Depends on the metric IMO. There's a ton of use you can get out of forecasting and seasonality for anomaly detection, but you need data going back for that to have any chance. Many relevant operations metrics exhibit three levels of seasonality: daily (day/night) weekly (weekday/weekend) and annual (holidays, superbowls, media events). Being able to forecast network traffic inbound on a switch to find problems would require you to have 1y of data, effectively. You _might_ be able to discard some of the data but you'd lose some of the predictive capacity for say, the Super Bowl.

I agree that it's important to keep some telemetry data for the long term. My point is that you need fewer and less granular metrics for those use cases, and that the access patterns are sufficiently different from real-time operations, that they're most effectively served by two completely different systems.
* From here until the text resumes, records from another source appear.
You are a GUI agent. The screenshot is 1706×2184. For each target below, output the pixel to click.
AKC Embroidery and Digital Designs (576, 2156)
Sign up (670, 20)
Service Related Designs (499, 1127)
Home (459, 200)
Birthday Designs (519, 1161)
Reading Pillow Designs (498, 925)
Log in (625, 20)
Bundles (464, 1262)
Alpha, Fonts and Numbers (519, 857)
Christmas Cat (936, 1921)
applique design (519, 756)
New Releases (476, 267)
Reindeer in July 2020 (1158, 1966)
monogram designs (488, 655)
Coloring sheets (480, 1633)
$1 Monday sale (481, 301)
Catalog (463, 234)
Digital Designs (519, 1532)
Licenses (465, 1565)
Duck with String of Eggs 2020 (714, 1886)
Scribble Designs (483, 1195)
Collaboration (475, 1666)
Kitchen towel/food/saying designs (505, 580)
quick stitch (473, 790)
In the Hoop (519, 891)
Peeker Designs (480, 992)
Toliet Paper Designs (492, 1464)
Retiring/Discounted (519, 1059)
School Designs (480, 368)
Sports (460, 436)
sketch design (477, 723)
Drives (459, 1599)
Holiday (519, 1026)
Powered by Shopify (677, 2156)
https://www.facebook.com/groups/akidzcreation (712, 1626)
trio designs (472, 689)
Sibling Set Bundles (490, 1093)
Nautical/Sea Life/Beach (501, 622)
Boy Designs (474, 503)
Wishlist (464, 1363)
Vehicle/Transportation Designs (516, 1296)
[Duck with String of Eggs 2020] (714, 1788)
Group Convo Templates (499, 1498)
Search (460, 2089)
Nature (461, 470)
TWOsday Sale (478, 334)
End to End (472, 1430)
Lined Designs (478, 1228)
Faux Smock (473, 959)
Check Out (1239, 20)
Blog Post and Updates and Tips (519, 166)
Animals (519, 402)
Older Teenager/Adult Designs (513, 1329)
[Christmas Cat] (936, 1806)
7 day retention in Prometheus, pushing to something like VictoriaMetrics for downsampling and long term storage. Prometheus is great for collection but rubbish for managing large data sets
One thing you can do is configure compressions, so essentially less recent data has lower time resolution and/or less cardinality. So some dimensions are dropped and you only have e.g. 1h resolution for data older than some threshold.
Depends on your needs really. Some metrics we do (for now) keep indefinitely. We're using Thanos to ship data to bucket in object storage Some metrics we do keep for two weeks only.
Then that's business data not monitoring data. Whole different use case and tools. One loses its value over time, the other doesn't.